Data records:
........
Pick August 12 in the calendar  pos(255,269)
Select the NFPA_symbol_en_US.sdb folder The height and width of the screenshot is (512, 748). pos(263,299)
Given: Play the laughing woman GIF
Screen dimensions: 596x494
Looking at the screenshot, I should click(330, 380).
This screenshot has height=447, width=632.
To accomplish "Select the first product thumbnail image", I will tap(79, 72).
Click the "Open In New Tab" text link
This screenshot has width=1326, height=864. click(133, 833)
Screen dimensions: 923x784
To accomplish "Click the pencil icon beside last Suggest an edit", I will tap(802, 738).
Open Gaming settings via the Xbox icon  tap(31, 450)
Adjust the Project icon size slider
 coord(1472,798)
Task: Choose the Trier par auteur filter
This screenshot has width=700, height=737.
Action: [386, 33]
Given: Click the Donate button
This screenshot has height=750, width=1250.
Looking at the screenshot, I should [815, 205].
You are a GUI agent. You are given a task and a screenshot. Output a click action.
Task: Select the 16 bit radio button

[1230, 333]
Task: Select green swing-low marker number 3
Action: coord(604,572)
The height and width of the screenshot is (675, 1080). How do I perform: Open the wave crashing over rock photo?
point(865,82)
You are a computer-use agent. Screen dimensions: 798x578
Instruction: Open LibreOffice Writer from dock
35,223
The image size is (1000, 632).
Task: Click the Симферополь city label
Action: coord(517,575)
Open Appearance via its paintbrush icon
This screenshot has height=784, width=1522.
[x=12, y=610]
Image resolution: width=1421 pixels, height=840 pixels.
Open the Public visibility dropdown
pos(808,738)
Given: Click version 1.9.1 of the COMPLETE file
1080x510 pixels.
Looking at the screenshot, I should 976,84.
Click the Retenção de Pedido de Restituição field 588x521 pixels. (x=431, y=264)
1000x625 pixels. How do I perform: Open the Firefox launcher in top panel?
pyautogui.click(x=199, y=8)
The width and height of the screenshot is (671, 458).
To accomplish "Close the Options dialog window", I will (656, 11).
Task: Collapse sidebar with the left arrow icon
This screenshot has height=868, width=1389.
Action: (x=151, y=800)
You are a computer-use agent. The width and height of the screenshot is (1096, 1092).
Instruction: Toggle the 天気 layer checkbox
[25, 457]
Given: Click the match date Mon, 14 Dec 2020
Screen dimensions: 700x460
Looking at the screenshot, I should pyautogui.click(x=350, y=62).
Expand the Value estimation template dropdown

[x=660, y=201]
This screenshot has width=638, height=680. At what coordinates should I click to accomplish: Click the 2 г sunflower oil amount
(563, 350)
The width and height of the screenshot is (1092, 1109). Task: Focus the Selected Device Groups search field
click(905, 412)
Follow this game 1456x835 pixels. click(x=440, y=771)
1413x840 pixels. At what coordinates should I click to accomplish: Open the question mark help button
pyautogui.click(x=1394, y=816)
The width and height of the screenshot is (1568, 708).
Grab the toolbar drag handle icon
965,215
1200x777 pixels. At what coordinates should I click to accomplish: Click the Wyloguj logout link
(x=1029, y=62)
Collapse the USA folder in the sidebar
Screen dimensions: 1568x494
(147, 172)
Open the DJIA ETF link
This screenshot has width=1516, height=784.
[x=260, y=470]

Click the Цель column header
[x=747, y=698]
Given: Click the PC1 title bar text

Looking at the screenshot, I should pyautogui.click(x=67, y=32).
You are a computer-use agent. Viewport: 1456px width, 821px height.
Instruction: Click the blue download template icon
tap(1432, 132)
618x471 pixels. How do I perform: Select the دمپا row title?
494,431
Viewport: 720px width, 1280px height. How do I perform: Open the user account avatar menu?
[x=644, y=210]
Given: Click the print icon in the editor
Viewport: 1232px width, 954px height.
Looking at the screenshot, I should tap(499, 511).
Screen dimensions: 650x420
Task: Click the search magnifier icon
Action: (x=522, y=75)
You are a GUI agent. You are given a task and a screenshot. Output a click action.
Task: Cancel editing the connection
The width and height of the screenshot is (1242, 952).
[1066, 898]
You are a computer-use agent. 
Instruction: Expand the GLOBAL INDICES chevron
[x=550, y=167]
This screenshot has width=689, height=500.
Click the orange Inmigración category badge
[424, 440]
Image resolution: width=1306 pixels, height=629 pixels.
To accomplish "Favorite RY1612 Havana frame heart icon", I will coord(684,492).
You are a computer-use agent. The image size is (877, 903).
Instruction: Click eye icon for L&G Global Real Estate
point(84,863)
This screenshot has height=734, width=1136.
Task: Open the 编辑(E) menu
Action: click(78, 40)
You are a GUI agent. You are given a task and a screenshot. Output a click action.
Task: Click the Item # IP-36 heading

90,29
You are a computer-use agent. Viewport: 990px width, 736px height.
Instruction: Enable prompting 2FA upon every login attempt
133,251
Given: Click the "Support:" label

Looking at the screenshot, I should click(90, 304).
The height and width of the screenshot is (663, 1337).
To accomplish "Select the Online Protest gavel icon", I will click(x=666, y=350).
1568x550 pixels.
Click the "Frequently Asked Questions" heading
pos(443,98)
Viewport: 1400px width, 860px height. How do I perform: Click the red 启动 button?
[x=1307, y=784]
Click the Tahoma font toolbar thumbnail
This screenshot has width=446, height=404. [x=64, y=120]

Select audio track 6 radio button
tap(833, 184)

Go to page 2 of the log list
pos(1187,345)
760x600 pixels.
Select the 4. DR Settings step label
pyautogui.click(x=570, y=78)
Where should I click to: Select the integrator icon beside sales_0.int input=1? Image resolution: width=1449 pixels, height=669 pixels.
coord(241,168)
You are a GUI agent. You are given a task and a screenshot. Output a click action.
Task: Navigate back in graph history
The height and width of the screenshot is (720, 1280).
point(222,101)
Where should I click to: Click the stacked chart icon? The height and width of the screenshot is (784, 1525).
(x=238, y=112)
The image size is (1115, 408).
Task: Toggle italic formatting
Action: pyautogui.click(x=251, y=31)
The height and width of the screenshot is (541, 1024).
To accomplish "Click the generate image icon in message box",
........
What to do: Print all of the lines above so that each one matches its original exactly.

Output of the task:
Pick August 12 in the calendar  pos(255,269)
Select the NFPA_symbol_en_US.sdb folder The height and width of the screenshot is (512, 748). pos(263,299)
Given: Play the laughing woman GIF
Screen dimensions: 596x494
Looking at the screenshot, I should click(330, 380).
This screenshot has height=447, width=632.
To accomplish "Select the first product thumbnail image", I will tap(79, 72).
Click the "Open In New Tab" text link
This screenshot has width=1326, height=864. click(133, 833)
Screen dimensions: 923x784
To accomplish "Click the pencil icon beside last Suggest an edit", I will tap(802, 738).
Open Gaming settings via the Xbox icon  tap(31, 450)
Adjust the Project icon size slider
 coord(1472,798)
Task: Choose the Trier par auteur filter
This screenshot has width=700, height=737.
Action: [386, 33]
Given: Click the Donate button
This screenshot has height=750, width=1250.
Looking at the screenshot, I should [815, 205].
You are a GUI agent. You are given a task and a screenshot. Output a click action.
Task: Select the 16 bit radio button

[1230, 333]
Task: Select green swing-low marker number 3
Action: coord(604,572)
The height and width of the screenshot is (675, 1080). How do I perform: Open the wave crashing over rock photo?
point(865,82)
You are a computer-use agent. Screen dimensions: 798x578
Instruction: Open LibreOffice Writer from dock
35,223
The image size is (1000, 632).
Task: Click the Симферополь city label
Action: coord(517,575)
Open Appearance via its paintbrush icon
This screenshot has height=784, width=1522.
[x=12, y=610]
Image resolution: width=1421 pixels, height=840 pixels.
Open the Public visibility dropdown
pos(808,738)
Given: Click version 1.9.1 of the COMPLETE file
1080x510 pixels.
Looking at the screenshot, I should 976,84.
Click the Retenção de Pedido de Restituição field 588x521 pixels. (x=431, y=264)
1000x625 pixels. How do I perform: Open the Firefox launcher in top panel?
pyautogui.click(x=199, y=8)
The width and height of the screenshot is (671, 458).
To accomplish "Close the Options dialog window", I will (656, 11).
Task: Collapse sidebar with the left arrow icon
This screenshot has height=868, width=1389.
Action: (x=151, y=800)
You are a computer-use agent. The width and height of the screenshot is (1096, 1092).
Instruction: Toggle the 天気 layer checkbox
[25, 457]
Given: Click the match date Mon, 14 Dec 2020
Screen dimensions: 700x460
Looking at the screenshot, I should pyautogui.click(x=350, y=62).
Expand the Value estimation template dropdown

[x=660, y=201]
This screenshot has width=638, height=680. At what coordinates should I click to accomplish: Click the 2 г sunflower oil amount
(563, 350)
The width and height of the screenshot is (1092, 1109). Task: Focus the Selected Device Groups search field
click(905, 412)
Follow this game 1456x835 pixels. click(x=440, y=771)
1413x840 pixels. At what coordinates should I click to accomplish: Open the question mark help button
pyautogui.click(x=1394, y=816)
The width and height of the screenshot is (1568, 708).
Grab the toolbar drag handle icon
965,215
1200x777 pixels. At what coordinates should I click to accomplish: Click the Wyloguj logout link
(x=1029, y=62)
Collapse the USA folder in the sidebar
Screen dimensions: 1568x494
(147, 172)
Open the DJIA ETF link
This screenshot has width=1516, height=784.
[x=260, y=470]

Click the Цель column header
[x=747, y=698]
Given: Click the PC1 title bar text

Looking at the screenshot, I should pyautogui.click(x=67, y=32).
You are a computer-use agent. Viewport: 1456px width, 821px height.
Instruction: Click the blue download template icon
tap(1432, 132)
618x471 pixels. How do I perform: Select the دمپا row title?
494,431
Viewport: 720px width, 1280px height. How do I perform: Open the user account avatar menu?
[x=644, y=210]
Given: Click the print icon in the editor
Viewport: 1232px width, 954px height.
Looking at the screenshot, I should tap(499, 511).
Screen dimensions: 650x420
Task: Click the search magnifier icon
Action: (x=522, y=75)
You are a GUI agent. You are given a task and a screenshot. Output a click action.
Task: Cancel editing the connection
The width and height of the screenshot is (1242, 952).
[1066, 898]
You are a computer-use agent. 
Instruction: Expand the GLOBAL INDICES chevron
[x=550, y=167]
This screenshot has width=689, height=500.
Click the orange Inmigración category badge
[424, 440]
Image resolution: width=1306 pixels, height=629 pixels.
To accomplish "Favorite RY1612 Havana frame heart icon", I will coord(684,492).
You are a computer-use agent. The image size is (877, 903).
Instruction: Click eye icon for L&G Global Real Estate
point(84,863)
This screenshot has height=734, width=1136.
Task: Open the 编辑(E) menu
Action: click(78, 40)
You are a GUI agent. You are given a task and a screenshot. Output a click action.
Task: Click the Item # IP-36 heading

90,29
You are a computer-use agent. Viewport: 990px width, 736px height.
Instruction: Enable prompting 2FA upon every login attempt
133,251
Given: Click the "Support:" label

Looking at the screenshot, I should click(90, 304).
The height and width of the screenshot is (663, 1337).
To accomplish "Select the Online Protest gavel icon", I will click(x=666, y=350).
1568x550 pixels.
Click the "Frequently Asked Questions" heading
pos(443,98)
Viewport: 1400px width, 860px height. How do I perform: Click the red 启动 button?
[x=1307, y=784]
Click the Tahoma font toolbar thumbnail
This screenshot has width=446, height=404. [x=64, y=120]

Select audio track 6 radio button
tap(833, 184)

Go to page 2 of the log list
pos(1187,345)
760x600 pixels.
Select the 4. DR Settings step label
pyautogui.click(x=570, y=78)
Where should I click to: Select the integrator icon beside sales_0.int input=1? Image resolution: width=1449 pixels, height=669 pixels.
coord(241,168)
You are a GUI agent. You are given a task and a screenshot. Output a click action.
Task: Navigate back in graph history
The height and width of the screenshot is (720, 1280).
point(222,101)
Where should I click to: Click the stacked chart icon? The height and width of the screenshot is (784, 1525).
(x=238, y=112)
The image size is (1115, 408).
Task: Toggle italic formatting
Action: pyautogui.click(x=251, y=31)
The height and width of the screenshot is (541, 1024).
To accomplish "Click the generate image icon in message box",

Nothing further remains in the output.